Hand gesture recognition, utilized in visual input of controlling computers, is one of the most important aspects in human-computer interaction [1]. Compared with the traditional input methods, such as mice, keyboards and data gloves [2,3], the use of hand gestures to control computers will greatly reduce the user’s learning curve and further expand the application scenario. To achieve hand gesture control [4], many research achievements have been conducted by the pioneers in the field. Sophisticated data gloves can capture every single movement of finger joints by highly sensitive sensors [5,6] and store the hand gesture data. The hand gesture recognition process based on computer vision is illustrated in Figure 1. However, some essential problems have yet to be solved. Firstly, the vision-driven hand gesture recognition method is highly dependent on the sensibility of image sensors, therefore the relatively poor image quality hinders its development. Secondly, the image processing algorithms are not robust as they supposed to be, some of which cannot meet the demand to finish the segmentation correctly, while others fulfill the accuracy demands, but require too many human interactions [7], which are not efficient in real applications.

To address the above problems, with the cutting edge technologies, the image sensor industry has mushroomed recently. On the one hand, new kinds of image sensors, like the Microsoft Kinect 2.0, or Asus Xtion, have come into the commercial market [8], and the innovative infrared camera [9] makes it possible obtain depth information from image sensors. On the other hand, innovations in image processing algorithms have made them capable of segmenting accurate hand gestures, promoting in turn the accuracy of classifiers to ascribe gestures into different patterns.

The image segmentation is an important stage in the whole hand gesture recognition process, and several well-known segmentation methods have been proposed to meet different image segmentation demands. For example, in the graph cut method [10], proposed by Boykov and Jolly, the main idea was to divide one image into “object” and “background”. A gray scale histogram was established to describe the distribution of gray scale, and then a cut was drawn to divide the object and background.
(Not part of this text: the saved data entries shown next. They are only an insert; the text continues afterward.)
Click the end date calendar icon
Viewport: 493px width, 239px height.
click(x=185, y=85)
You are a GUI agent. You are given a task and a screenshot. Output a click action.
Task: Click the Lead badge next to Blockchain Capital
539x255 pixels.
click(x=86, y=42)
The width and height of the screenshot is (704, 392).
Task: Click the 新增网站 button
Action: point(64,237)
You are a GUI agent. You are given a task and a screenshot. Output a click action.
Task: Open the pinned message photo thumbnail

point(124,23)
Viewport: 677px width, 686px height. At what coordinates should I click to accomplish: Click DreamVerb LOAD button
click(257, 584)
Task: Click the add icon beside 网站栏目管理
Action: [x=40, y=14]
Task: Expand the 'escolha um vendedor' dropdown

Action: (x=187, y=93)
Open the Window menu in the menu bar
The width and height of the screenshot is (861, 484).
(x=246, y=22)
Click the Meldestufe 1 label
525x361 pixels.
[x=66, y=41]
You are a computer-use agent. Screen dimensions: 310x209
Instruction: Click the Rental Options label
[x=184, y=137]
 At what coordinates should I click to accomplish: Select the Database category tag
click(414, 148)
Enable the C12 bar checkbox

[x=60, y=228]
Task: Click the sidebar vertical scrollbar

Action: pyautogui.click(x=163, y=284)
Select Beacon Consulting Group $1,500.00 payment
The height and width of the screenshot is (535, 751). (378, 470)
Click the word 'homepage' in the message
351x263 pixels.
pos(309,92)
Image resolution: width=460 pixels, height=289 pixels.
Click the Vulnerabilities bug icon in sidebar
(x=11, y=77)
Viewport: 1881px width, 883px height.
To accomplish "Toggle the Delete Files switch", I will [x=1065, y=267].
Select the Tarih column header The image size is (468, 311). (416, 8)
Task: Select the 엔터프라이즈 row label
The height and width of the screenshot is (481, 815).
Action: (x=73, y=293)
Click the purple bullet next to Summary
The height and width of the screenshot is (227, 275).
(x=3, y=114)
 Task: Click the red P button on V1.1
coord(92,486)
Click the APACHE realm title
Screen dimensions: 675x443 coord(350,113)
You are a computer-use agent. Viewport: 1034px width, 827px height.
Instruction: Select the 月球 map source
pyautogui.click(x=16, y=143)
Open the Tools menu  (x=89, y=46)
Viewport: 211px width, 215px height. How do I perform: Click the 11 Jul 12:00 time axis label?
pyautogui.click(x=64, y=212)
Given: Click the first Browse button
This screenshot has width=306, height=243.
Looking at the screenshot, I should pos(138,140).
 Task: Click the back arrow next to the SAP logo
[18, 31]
Max-flow/min cut algorithm was applied to minimize the energy function of one cut, and the segmentation was achieved by this minimized cut. These algorithms not only focus on the whole image, but also take every morphological detail into account. Random walker [11,12] is another supervised image segmentation method, where the image is viewed as an electric circuit. The edges are replaced by passive linear resistors, and the weight of each edge equals the electrical conductance. It proved to perform better segmentation compared with the graph cut method. Gulshan et al. [13] proposed an interactive image segmentation method, which regarded shape as a powerful cue for object recognition, making the problem well posed. The use of geodesic-star convexity made it have a much lower error rate compared with Euclidean star-convexity.

In the process of hand gesture recognition [13], the feature extraction is also very important. The image feature methods such as HOG [14], Hu invariant [15] and Haar [16] are used. In this paper, as for classifier and template matching algorithms, the sparse representation will be applied, since it requires much less sample for training. With the intention of recognising five different hand gestures, according to the dataset of hand gesture images, a dictionary will also be built. Then the K-SVD [17] algorithm is adapted for sample training, and the algorithm will be evaluate and compared with other methods.

In order to optimize the segmentation, the human visual system was carefully studied. Our eyes usually got a fuzzy picture of the whole scene at first, and then the saccadic eye movements [18] help us to obtain the details of regions of interest. With the inspiration of the human visual system, we used the Gaussian Mixture Model (GMM) [19] to get an overall view the color distributions of the image. Since the color images are mainly represented in digital formats, with tens of thousands of pixels in one image made up of red, green and blue sub-pixels, as shown in Figure 2, an M × N × 3 array was applied to store the color information in one image, where M is the horizontal resolution and N is the vertical.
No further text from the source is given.